▸ About this task
From the records below, please repeat exactly the line that has "The width and height of the screenshot is (1366, 652).", the line that has "Given: Click the Taobao logo", and every line between them, and nothing else.
┌──
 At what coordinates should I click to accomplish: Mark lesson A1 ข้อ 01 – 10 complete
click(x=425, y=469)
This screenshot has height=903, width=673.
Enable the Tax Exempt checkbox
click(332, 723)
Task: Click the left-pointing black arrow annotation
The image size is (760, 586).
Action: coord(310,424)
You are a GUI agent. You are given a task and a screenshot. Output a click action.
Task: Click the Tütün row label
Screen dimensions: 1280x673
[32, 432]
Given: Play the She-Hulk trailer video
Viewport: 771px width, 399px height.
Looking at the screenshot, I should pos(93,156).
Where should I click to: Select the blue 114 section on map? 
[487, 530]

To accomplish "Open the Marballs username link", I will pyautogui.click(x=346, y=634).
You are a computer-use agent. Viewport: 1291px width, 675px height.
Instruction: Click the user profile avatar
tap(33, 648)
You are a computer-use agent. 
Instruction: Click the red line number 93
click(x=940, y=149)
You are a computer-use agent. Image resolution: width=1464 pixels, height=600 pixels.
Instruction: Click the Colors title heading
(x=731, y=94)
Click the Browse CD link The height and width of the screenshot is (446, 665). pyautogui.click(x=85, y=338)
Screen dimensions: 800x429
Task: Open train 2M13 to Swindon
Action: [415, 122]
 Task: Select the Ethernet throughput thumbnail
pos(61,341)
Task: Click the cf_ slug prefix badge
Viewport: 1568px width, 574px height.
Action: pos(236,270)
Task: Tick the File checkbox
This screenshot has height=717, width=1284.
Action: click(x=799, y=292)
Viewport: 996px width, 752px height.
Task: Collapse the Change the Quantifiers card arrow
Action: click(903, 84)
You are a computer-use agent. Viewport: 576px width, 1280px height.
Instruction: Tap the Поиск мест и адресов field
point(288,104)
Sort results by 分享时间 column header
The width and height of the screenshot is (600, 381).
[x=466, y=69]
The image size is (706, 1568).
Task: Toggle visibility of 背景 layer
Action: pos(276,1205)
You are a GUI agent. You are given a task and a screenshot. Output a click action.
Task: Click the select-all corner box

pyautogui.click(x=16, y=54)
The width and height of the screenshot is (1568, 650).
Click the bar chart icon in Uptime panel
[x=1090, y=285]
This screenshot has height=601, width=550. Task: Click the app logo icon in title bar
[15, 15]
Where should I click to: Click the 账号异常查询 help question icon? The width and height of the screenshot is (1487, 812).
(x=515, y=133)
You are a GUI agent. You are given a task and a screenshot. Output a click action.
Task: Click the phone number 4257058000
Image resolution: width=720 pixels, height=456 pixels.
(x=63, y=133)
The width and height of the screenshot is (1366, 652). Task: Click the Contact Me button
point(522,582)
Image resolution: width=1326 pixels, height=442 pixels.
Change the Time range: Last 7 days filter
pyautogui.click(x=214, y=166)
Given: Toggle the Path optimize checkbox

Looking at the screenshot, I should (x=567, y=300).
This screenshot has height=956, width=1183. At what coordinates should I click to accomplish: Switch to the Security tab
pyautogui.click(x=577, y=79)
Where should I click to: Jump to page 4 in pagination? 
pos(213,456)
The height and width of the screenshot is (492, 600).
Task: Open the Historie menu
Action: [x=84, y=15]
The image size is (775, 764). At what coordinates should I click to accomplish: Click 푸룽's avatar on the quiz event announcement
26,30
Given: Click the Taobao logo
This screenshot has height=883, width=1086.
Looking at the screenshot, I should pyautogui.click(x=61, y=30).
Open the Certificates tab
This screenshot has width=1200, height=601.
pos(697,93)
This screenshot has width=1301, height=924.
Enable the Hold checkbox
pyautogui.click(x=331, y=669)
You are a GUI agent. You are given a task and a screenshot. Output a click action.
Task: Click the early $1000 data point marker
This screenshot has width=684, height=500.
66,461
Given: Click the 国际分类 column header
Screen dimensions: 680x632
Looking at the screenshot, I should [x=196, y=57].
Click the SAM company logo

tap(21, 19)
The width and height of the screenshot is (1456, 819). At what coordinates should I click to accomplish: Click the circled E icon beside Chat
└──
▸ Response area
The width and height of the screenshot is (1366, 652). Task: Click the Contact Me button
point(522,582)
Image resolution: width=1326 pixels, height=442 pixels.
Change the Time range: Last 7 days filter
pyautogui.click(x=214, y=166)
Given: Toggle the Path optimize checkbox

Looking at the screenshot, I should (x=567, y=300).
This screenshot has height=956, width=1183. At what coordinates should I click to accomplish: Switch to the Security tab
pyautogui.click(x=577, y=79)
Where should I click to: Jump to page 4 in pagination? 
pos(213,456)
The height and width of the screenshot is (492, 600).
Task: Open the Historie menu
Action: [x=84, y=15]
The image size is (775, 764). At what coordinates should I click to accomplish: Click 푸룽's avatar on the quiz event announcement
26,30
Given: Click the Taobao logo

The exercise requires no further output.